## Problem statement
Tell how many lines in the data below contain "options", using one number as the whole reply.

┌─ The data

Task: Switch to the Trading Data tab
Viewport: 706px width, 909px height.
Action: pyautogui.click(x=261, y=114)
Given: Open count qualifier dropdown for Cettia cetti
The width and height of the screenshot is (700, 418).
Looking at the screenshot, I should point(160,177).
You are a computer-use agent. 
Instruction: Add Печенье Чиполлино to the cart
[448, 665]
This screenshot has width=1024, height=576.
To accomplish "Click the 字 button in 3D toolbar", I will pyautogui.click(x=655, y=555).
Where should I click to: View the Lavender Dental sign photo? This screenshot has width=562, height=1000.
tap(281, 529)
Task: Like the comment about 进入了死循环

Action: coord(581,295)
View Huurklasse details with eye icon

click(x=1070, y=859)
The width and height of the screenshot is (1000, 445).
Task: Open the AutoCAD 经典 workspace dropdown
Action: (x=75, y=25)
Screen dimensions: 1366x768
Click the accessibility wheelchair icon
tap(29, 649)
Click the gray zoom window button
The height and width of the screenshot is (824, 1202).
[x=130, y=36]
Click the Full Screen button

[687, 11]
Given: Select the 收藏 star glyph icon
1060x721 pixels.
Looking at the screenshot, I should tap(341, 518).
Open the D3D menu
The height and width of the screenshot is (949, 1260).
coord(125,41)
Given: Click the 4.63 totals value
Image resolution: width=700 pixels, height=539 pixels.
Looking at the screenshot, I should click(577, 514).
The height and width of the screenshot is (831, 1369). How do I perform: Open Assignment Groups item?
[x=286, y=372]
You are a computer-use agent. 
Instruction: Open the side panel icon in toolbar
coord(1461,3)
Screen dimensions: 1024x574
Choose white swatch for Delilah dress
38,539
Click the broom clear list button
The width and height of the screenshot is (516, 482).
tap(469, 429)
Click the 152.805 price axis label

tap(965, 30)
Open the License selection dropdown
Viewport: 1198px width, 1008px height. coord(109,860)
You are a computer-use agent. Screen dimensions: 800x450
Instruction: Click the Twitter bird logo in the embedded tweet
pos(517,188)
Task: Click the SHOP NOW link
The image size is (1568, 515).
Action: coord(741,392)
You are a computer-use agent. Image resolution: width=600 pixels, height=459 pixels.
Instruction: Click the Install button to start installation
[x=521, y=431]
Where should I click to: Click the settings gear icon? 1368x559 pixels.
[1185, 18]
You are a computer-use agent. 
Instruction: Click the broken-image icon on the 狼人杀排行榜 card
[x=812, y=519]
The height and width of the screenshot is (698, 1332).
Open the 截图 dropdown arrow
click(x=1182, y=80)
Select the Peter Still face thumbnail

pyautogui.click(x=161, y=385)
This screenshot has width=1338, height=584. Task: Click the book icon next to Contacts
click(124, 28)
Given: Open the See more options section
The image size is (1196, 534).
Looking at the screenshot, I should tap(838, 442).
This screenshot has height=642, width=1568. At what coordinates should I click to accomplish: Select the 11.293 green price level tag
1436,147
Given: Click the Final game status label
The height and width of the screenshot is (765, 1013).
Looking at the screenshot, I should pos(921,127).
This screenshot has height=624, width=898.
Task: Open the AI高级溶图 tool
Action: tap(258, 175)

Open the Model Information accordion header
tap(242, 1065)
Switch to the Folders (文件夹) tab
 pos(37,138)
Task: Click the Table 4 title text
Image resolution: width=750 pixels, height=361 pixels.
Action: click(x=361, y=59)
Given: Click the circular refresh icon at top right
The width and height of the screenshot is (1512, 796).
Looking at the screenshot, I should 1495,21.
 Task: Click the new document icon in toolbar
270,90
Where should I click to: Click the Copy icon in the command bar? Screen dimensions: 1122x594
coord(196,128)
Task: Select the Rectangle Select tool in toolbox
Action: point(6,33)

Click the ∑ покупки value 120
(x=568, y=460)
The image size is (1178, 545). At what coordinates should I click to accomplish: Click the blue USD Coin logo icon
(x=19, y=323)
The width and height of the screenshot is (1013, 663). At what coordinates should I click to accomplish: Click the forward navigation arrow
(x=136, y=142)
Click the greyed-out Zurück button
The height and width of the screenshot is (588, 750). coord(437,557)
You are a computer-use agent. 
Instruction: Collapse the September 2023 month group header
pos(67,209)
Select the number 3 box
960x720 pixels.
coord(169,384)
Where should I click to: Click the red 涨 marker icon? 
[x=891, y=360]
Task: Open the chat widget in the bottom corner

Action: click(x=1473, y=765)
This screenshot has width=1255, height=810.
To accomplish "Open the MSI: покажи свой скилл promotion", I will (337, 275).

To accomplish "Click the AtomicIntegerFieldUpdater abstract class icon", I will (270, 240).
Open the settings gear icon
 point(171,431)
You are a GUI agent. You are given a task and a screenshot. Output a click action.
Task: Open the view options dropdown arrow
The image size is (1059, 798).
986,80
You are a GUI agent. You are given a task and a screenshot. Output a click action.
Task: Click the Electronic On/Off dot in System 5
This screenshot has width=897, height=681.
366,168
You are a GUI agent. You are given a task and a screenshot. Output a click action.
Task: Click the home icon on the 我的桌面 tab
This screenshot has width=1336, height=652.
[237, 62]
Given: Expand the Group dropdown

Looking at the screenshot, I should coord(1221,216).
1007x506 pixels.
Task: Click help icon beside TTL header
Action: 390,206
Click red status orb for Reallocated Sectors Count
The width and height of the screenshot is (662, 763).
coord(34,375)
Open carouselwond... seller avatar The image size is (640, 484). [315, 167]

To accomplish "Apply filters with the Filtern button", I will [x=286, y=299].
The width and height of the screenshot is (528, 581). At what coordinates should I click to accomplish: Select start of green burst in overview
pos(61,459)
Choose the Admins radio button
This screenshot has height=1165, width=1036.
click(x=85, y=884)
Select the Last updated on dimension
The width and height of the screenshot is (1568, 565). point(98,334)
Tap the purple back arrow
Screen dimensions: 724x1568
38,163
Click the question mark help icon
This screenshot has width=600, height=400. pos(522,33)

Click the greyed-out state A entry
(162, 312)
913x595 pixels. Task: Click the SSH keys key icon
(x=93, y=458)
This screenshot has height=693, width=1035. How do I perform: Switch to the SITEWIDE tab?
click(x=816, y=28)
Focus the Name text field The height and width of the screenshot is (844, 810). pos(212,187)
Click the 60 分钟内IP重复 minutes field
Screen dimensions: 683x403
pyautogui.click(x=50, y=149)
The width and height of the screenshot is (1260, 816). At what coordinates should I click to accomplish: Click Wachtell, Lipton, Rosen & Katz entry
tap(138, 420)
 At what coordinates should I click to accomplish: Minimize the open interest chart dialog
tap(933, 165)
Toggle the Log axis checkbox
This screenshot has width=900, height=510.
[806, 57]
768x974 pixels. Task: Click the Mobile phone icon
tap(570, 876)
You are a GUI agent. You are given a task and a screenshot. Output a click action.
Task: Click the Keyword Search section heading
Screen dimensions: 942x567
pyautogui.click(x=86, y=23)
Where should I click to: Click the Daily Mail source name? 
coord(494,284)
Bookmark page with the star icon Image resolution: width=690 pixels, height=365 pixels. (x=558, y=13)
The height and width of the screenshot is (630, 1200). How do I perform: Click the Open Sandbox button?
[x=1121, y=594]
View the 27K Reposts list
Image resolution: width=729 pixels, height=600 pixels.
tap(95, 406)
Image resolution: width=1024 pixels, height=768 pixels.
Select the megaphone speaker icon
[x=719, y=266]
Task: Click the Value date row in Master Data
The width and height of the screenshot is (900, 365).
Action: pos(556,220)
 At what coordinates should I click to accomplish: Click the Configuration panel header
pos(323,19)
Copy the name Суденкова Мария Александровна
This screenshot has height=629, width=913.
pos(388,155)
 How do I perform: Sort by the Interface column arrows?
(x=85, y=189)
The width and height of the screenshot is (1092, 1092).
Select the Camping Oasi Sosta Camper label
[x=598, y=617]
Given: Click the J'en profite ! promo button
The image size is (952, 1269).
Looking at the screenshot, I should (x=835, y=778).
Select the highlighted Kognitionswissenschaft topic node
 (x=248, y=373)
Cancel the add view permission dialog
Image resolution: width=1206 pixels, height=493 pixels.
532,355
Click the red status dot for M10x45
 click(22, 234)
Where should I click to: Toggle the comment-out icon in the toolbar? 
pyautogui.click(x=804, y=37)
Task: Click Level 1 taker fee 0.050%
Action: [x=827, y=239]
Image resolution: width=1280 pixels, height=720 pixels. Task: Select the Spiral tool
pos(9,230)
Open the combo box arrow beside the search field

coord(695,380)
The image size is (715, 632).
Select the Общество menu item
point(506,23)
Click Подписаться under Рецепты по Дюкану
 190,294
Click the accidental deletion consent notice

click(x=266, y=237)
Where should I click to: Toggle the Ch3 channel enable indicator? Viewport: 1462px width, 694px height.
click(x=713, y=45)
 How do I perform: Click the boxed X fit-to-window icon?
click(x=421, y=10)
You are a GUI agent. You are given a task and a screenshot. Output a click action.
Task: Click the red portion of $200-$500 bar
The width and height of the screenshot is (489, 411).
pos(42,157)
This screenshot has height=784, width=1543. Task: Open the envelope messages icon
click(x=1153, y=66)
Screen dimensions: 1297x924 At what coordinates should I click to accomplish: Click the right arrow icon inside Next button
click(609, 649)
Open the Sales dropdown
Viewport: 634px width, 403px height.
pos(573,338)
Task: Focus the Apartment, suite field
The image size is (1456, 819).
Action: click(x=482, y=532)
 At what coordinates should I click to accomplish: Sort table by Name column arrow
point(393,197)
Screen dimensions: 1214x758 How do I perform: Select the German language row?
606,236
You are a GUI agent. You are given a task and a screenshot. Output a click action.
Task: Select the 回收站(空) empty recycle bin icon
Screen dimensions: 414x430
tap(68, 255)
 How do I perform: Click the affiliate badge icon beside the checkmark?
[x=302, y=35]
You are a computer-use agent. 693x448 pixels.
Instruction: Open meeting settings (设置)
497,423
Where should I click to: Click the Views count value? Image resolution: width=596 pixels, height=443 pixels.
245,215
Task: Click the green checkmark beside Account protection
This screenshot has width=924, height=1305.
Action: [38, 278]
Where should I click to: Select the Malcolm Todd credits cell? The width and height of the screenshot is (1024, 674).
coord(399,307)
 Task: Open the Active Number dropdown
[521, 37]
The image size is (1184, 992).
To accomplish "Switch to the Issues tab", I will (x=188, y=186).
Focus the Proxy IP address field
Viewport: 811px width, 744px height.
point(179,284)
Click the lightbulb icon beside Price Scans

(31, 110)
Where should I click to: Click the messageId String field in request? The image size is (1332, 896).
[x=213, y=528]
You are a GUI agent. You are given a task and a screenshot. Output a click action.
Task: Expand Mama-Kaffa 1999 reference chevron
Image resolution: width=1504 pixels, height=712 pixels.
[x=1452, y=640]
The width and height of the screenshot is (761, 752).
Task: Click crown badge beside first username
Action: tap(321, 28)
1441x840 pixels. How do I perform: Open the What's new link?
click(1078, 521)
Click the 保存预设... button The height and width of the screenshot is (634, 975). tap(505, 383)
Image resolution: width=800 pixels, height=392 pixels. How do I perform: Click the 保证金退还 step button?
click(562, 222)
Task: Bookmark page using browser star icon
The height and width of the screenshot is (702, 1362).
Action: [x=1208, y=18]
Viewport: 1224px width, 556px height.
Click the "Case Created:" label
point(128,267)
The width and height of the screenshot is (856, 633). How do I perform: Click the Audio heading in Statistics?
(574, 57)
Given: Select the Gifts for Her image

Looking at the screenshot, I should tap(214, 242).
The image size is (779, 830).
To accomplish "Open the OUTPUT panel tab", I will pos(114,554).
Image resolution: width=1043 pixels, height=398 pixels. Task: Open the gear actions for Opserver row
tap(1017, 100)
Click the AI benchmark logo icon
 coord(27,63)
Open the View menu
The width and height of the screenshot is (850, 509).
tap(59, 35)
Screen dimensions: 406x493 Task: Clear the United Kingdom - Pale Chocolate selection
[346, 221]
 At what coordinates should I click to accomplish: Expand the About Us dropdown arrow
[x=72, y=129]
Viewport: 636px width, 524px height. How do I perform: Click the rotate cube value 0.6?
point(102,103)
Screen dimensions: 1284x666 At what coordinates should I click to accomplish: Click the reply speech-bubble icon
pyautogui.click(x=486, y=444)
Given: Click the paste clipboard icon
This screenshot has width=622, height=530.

└─

## Exercise response
2